January 22, 2025

What is RAG: Definition, use cases, and how to implement it

Retrieval-Augmented Generation is a transformative approach to building smarter, dynamic AI systems. A practical guide along with an example implementation.

Picture this: You’re at a sprawling library filled with countless books, documents, and journals. You have a question that needs answering, but you don’t have the time to sift through the shelves. Luckily, the librarian is a genius—they quickly fetch the most relevant books and even summarize the answer for you. Efficient, right?

This is how Retrieval-Augmented Generation (RAG) works. Think of RAG as the AI equivalent of that brilliant librarian who doesn’t just know where to look for answers but also crafts a coherent response tailored to your needs. RAG combines two powerful processes: retrieving relevant information from external sources and generating responses based on that information.


What is RAG?


What’s the big deal about RAG?

Let’s say you’re using a chatbot powered by a large language model (LLM). While the model is highly intelligent and creative, it has a limitation: it only knows what it was trained on. Its knowledge is static and limited to data that existed up to a specific point in time. If you ask it about recent developments, niche topics, or highly specific information, it might fumble.

RAG overcomes this by dynamically fetching relevant, up-to-date information from external knowledge sources, such as databases, documents, or APIs. This makes the system both more accurate and adaptable.

Have you ever used a chatbot or virtual assistant that gave outdated or incomplete information? Imagine how much better it could be if it could search for and incorporate current, relevant data in real-time!

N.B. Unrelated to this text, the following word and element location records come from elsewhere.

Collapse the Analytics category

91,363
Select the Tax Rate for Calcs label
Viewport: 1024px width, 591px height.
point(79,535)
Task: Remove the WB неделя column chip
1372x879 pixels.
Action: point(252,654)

Breaking Down the Magic of RAG

To understand RAG, we need to look at its two core components: retrieval and generation.

High-Level Overview

At a basic level, RAG works like this:

Retrieval: When you ask a question, the system searches through a connected knowledge base—like a collection of documents, articles, or a database—and fetches the most relevant pieces of information.

Generation: The retrieved information is passed to a language model, which uses it to generate a detailed, coherent response.

This combination enables RAG to provide contextually rich answers that are informed by the latest or domain-specific knowledge.

Deeper Dive

From a technical perspective, RAG combines two types of AI models:

Retriever: A system that identifies the most relevant pieces of information based on your query. It uses techniques like vector embeddings, where text is represented as numerical vectors to measure similarity.

Generator: A language model (such as GPT) that takes the retrieved information and crafts a fluent response tailored to your query.

For example:

The retriever might identify two documents about "RAG in AI" from a database of thousands.

The generator then uses these documents as context to answer your question: “What is RAG?